Ci sono passaggi della mia vita che non mi sento ancora di affrontare avvolti come sono in una nebbia capace di renderli sfuggenti, poco certi. Forse proprio perché sono stati gravi e determinanti, come la morte di mia sorella o la divisone da mio marito, necessitano di più ricerche.
Procedo nel tempo ricordando le case da me abitate e legate queste sì, sicuramente, agli episodi della mia vita. Salto, per ora, un anno intero di ricordi ancora nebulosi: dalle prime separazioni all’interno del mio matrimonio con Carlo Vanzina, ai primi tradimenti, alle prime fughe.
Lo salto perché non ne ho chiara la cronologia, attendo qualche riscontro illuminante sull’argomento con qualcuno dei protagonisti della mia vita.
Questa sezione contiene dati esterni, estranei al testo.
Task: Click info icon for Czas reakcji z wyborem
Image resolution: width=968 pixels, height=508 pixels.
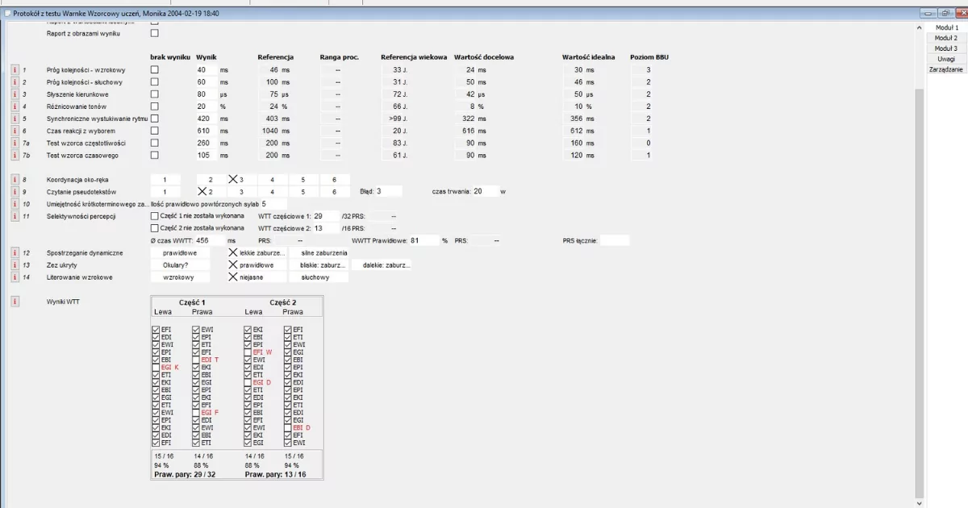Action: coord(14,131)
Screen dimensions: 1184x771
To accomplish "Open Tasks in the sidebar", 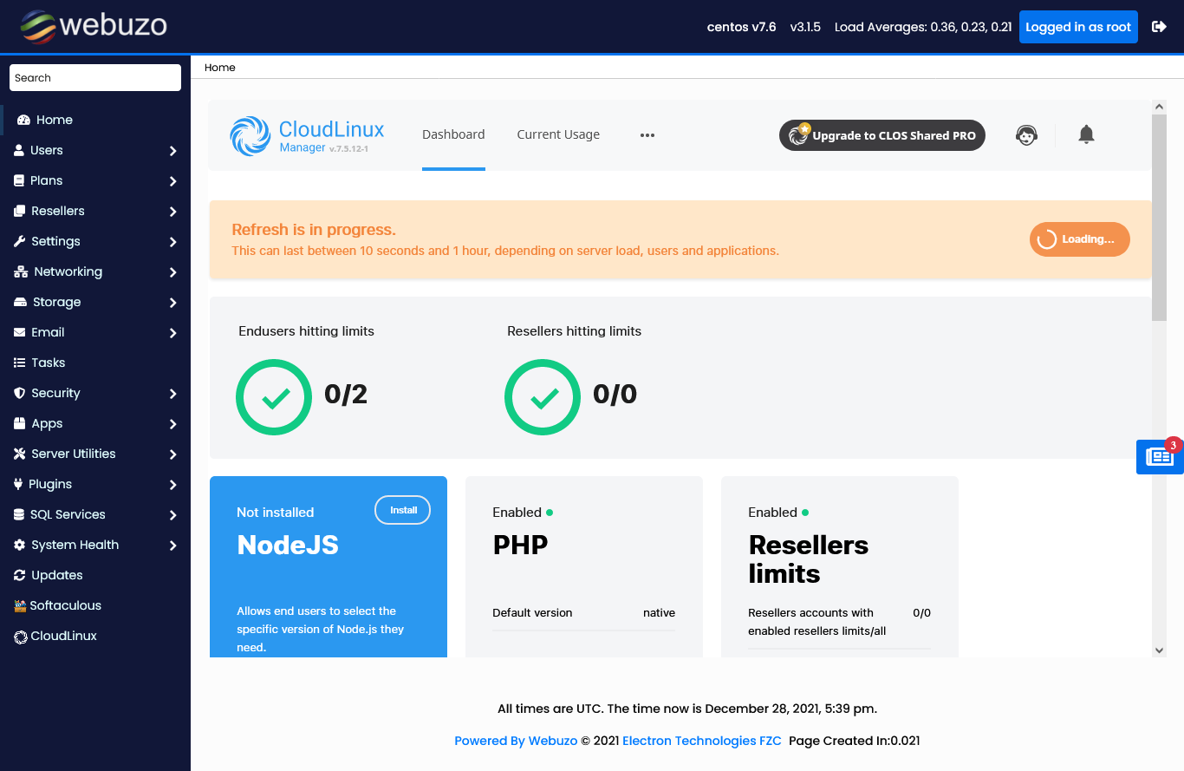I will tap(48, 363).
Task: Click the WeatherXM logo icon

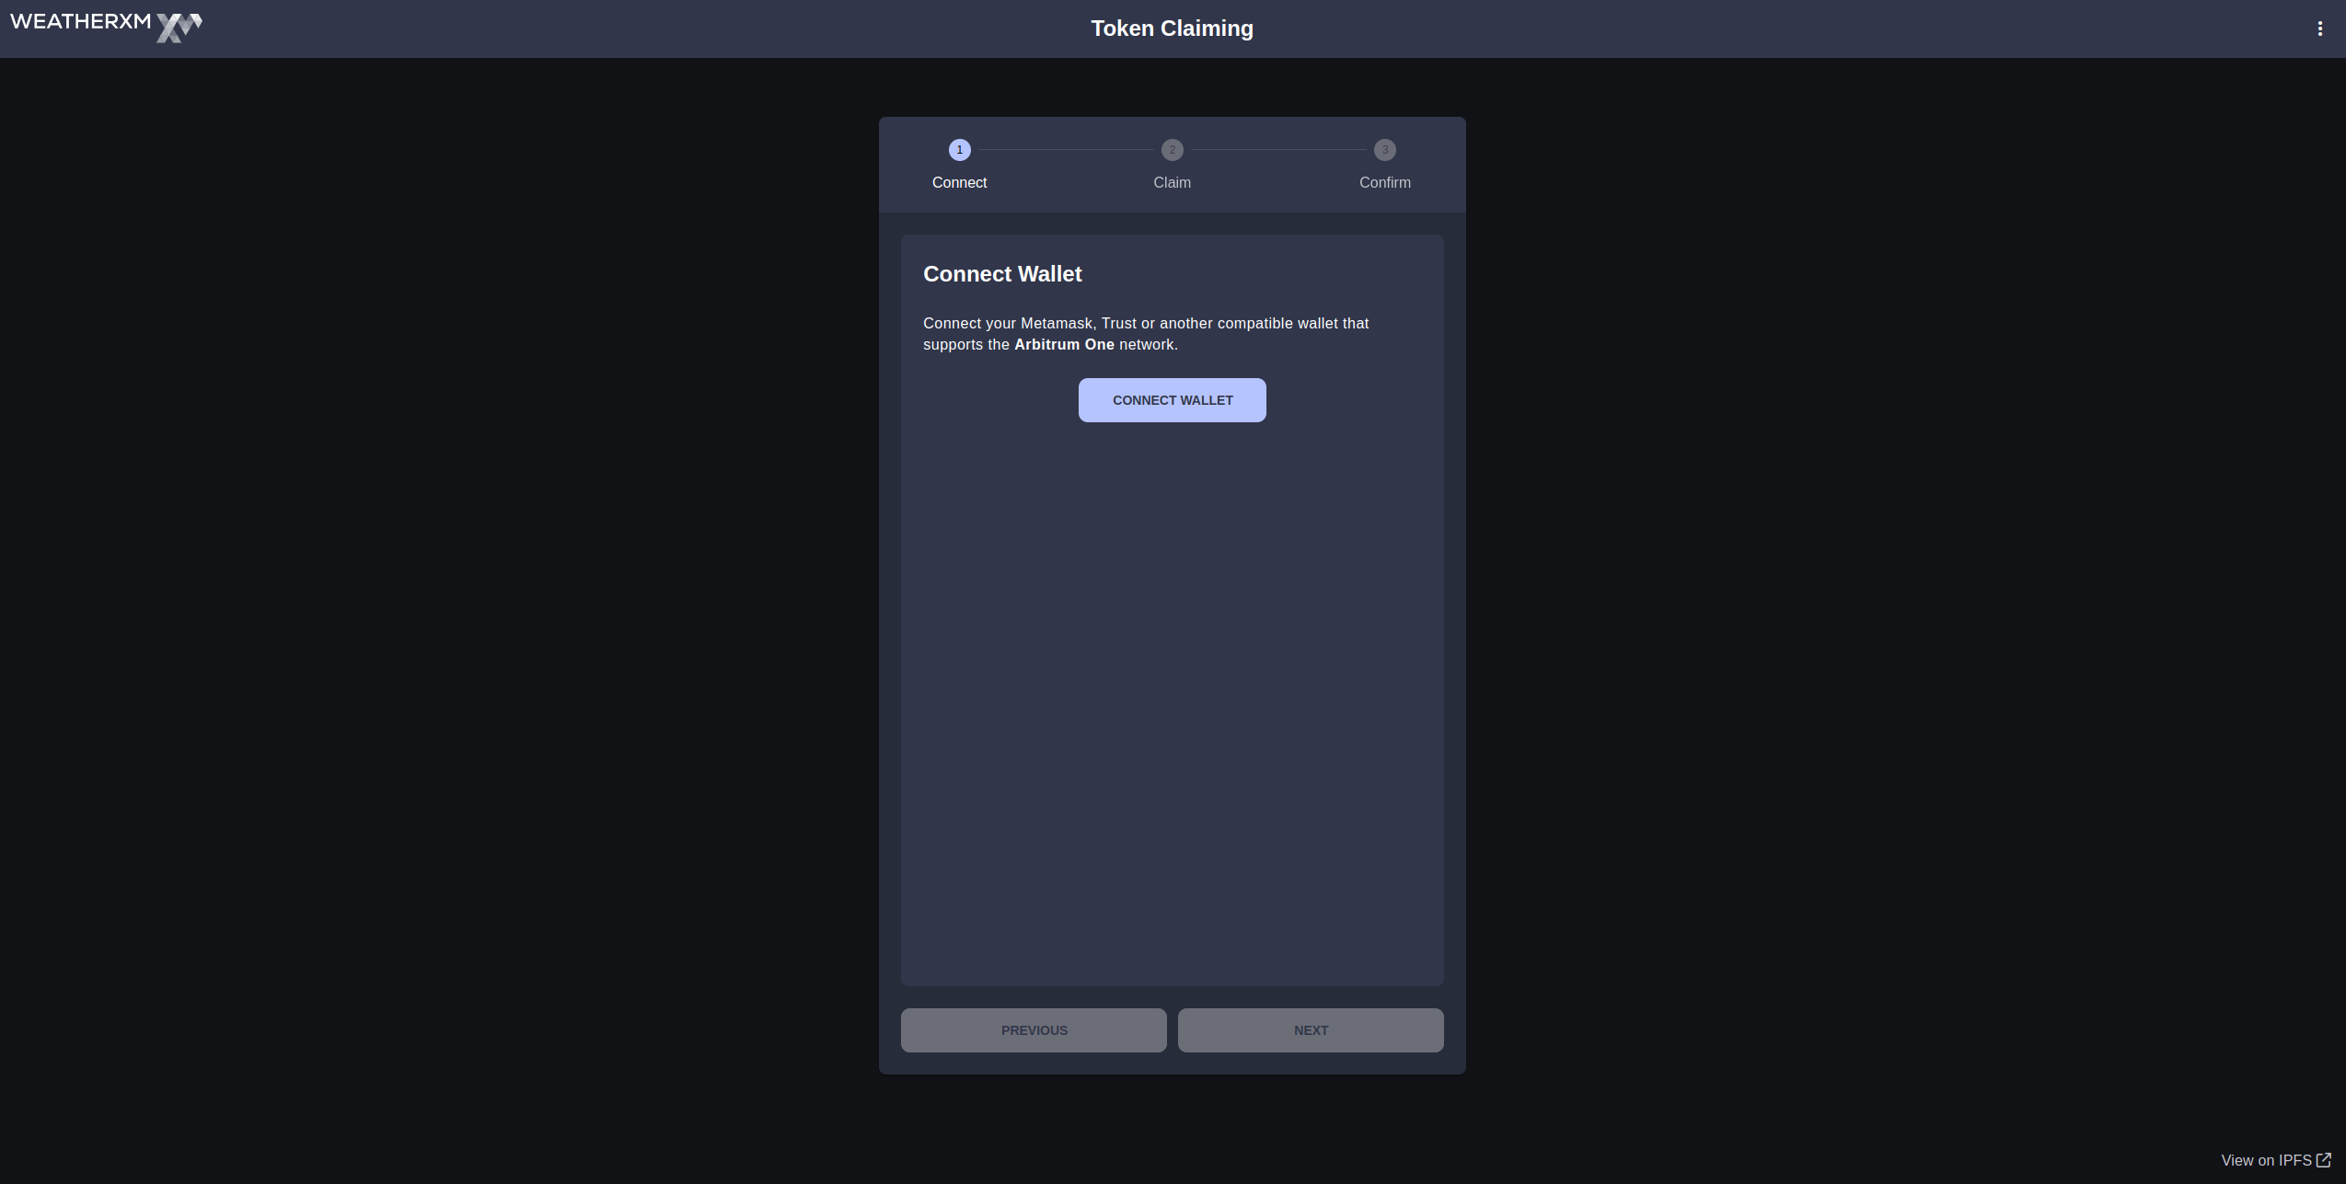Action: (x=179, y=26)
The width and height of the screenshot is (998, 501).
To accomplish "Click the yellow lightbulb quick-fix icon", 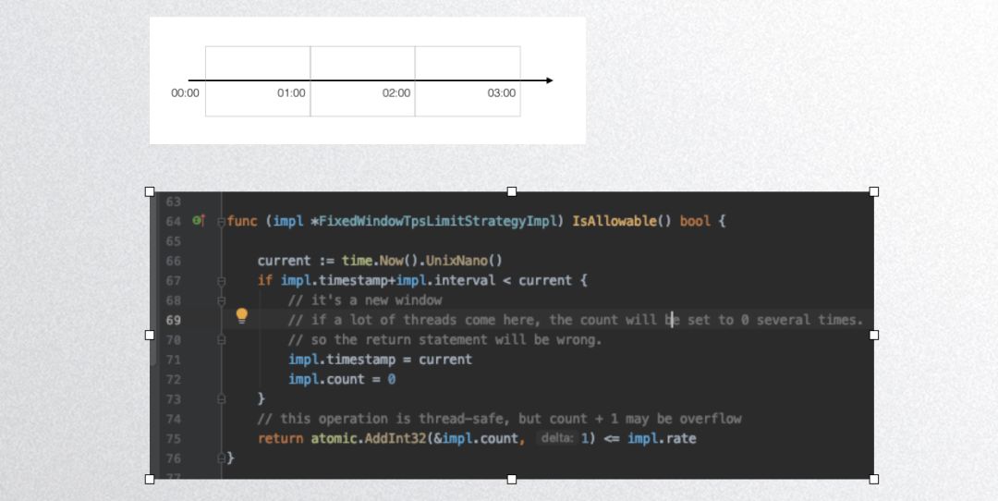I will click(242, 315).
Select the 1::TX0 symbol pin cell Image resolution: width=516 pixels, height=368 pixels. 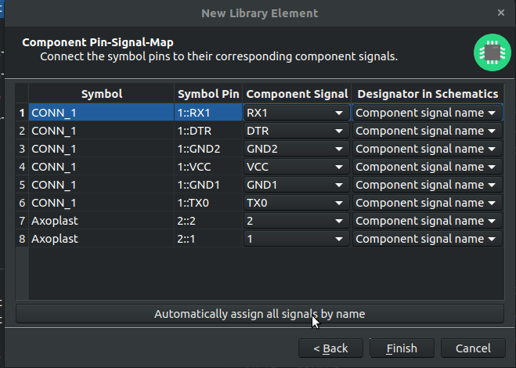(x=208, y=203)
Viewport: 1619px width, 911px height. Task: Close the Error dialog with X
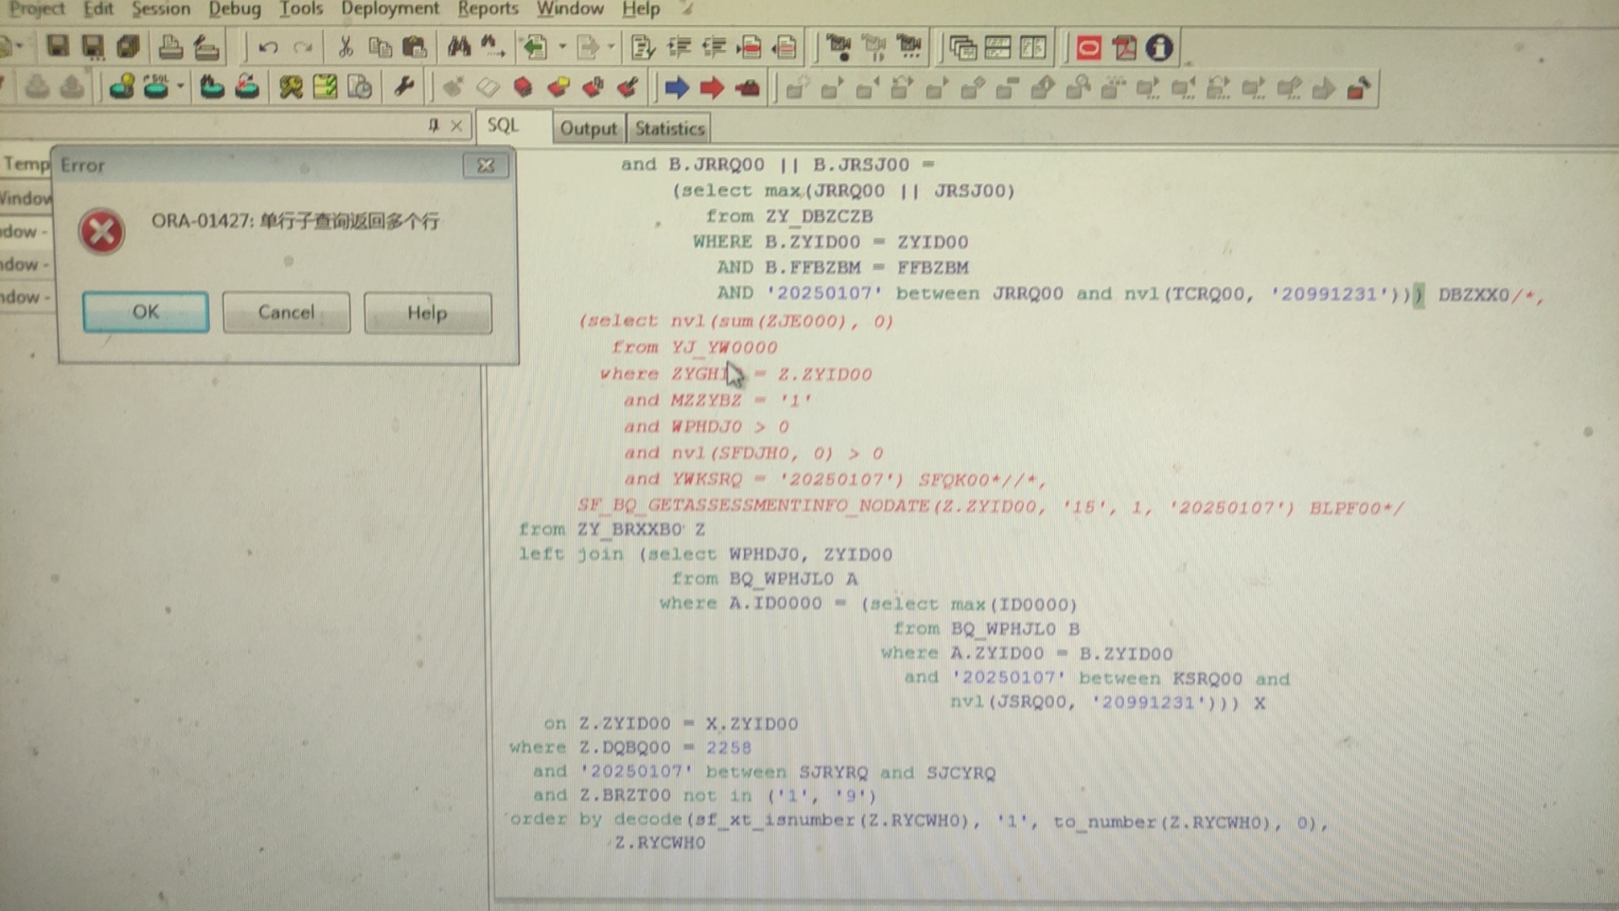[486, 165]
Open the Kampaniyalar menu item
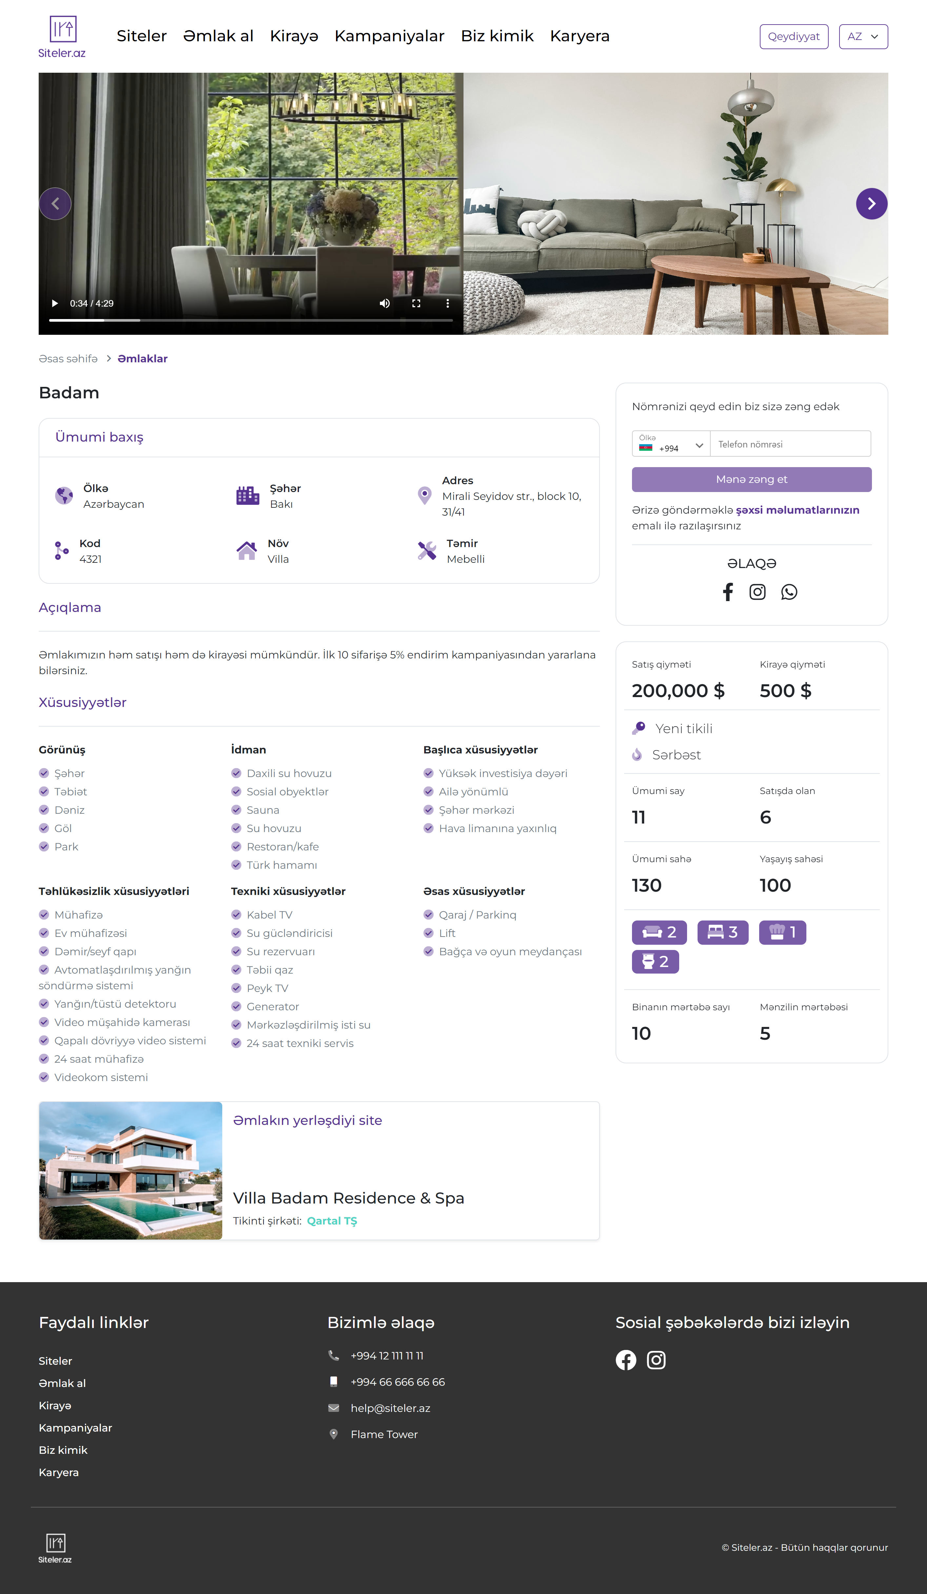The height and width of the screenshot is (1594, 927). tap(389, 36)
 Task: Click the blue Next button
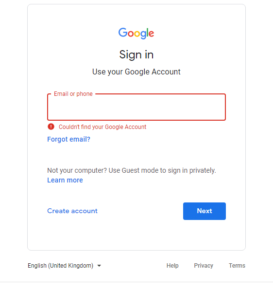click(205, 211)
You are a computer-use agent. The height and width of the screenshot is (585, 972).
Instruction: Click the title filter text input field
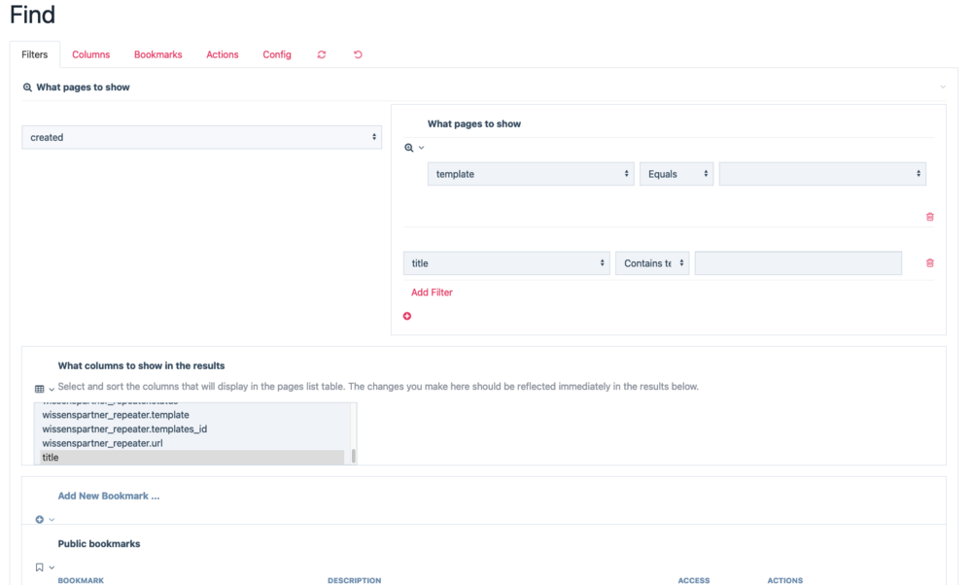pos(797,263)
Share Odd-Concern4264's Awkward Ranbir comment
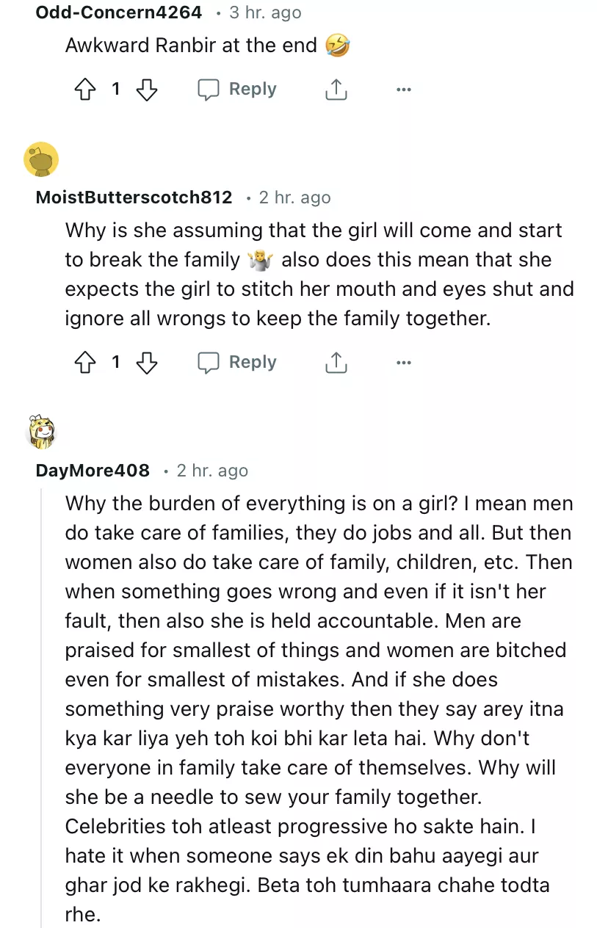Image resolution: width=597 pixels, height=928 pixels. pyautogui.click(x=336, y=90)
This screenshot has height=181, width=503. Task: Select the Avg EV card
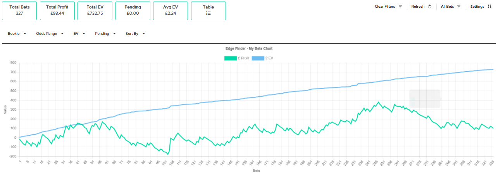(x=171, y=10)
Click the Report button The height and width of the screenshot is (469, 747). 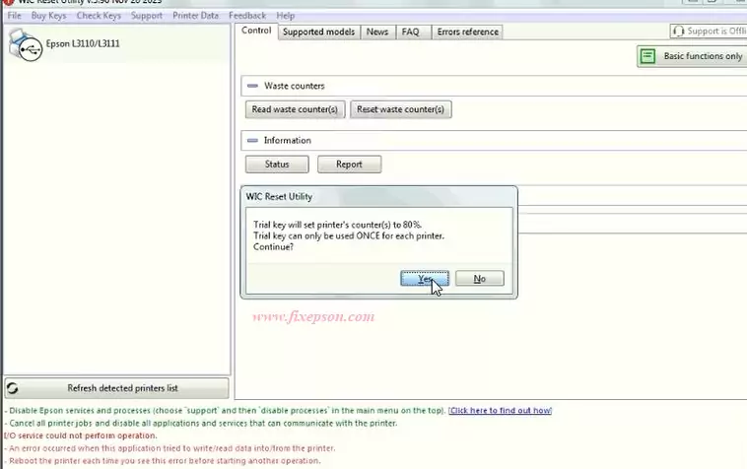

Aspetto di confrontarmi con loro, al fine di udire episodi certi e, prima di rivelare , necessito che qualcuno mi ponga le domande giuste stimolando così la mia memoria, proprio come avviene nell’interrogatorio al commissariato di polizia nel film “Una pura formalità” di Tornatore. Il ricordo viaggia anche su una singola immagine, una parola , un nome, una località…capaci di sollecitarne il ritorno!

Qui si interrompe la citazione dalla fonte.